Telefónica es uno de los principales valores del Ibex 35 y, por ello, no es ajeno al movimiento del principal índice bursátil español ya que por ponderación es el segundo valor en importancia. Se le podría atribuir la inercia de las Señales alcistas en bolsa que se describieron hace unos días, sin embargo tiene su particularidad tal como puede verse en el gráfico de largo plazo que aparece a continuación.

El gráfico de precios de Telefónica en el largo plazo muestra por sí solo la trascendencia e importancia del momento, pues su cotización está frente a una resistencia que de ser superada estaría en subida libre, a la que llega de forma canalizada y con figuras de doble suelo dentro del canal. En caso contrario, tiene margen para continuar en esa canalización alcista pero habría un retroceso en su valor, previsiblemente, hacia la línea inferior de la prolongación del canal (verde) que aparece en el gráfico, si no se detiene en los soportes de corto plazo que ha ido marcando.

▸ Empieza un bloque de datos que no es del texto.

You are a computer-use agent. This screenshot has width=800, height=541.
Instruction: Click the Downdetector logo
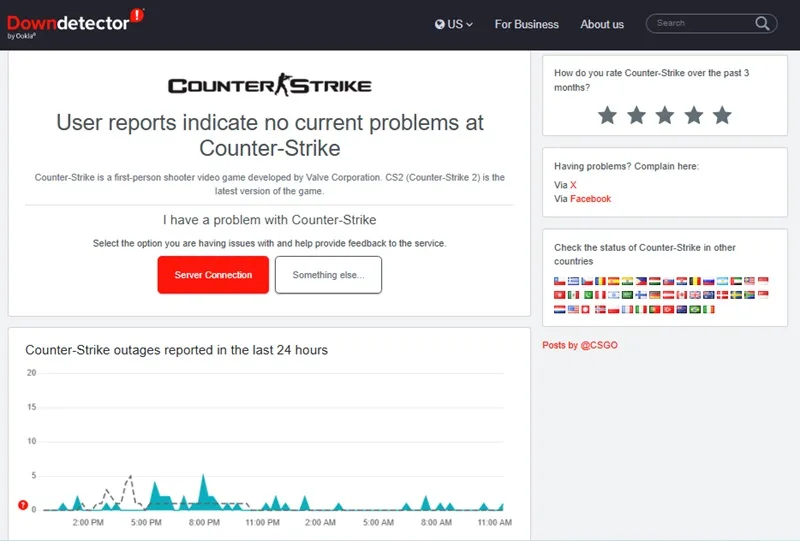(x=75, y=23)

Se llega a este momento pese a las operaciones corporativas de venta y compra de empresas y cambios de estrategias internacionales, apostando por el mercado brasileño, con una ampliación de capital incluida en la que, inicialmente, no se sabía si era bajo la modalidad de ampliación acelerada o con derecho preferente de suscripción a los accionistas, como finalmente ha sido y en la que está en periodo de negociación. El mercado esperaba que esta ampliación tuviese un efecto dilución en el precio de la acción superior al que ha tenido, máxime por la situación en que se encuentra la cotización. Adicionalmente, las anunciadas compras y ventas de empresas siempre suelen ser recogidas por el mercado con cierto escepticismo y con un descuento que tampoco ha sido significativo. Pese a todos esos inconvenientes, Telefónica no se ha descolgado del comportamiento general de las empresas del Ibex 35 y se encuentra en un momento que requiere toda la atención tal como lo muestra su gráfico de precios.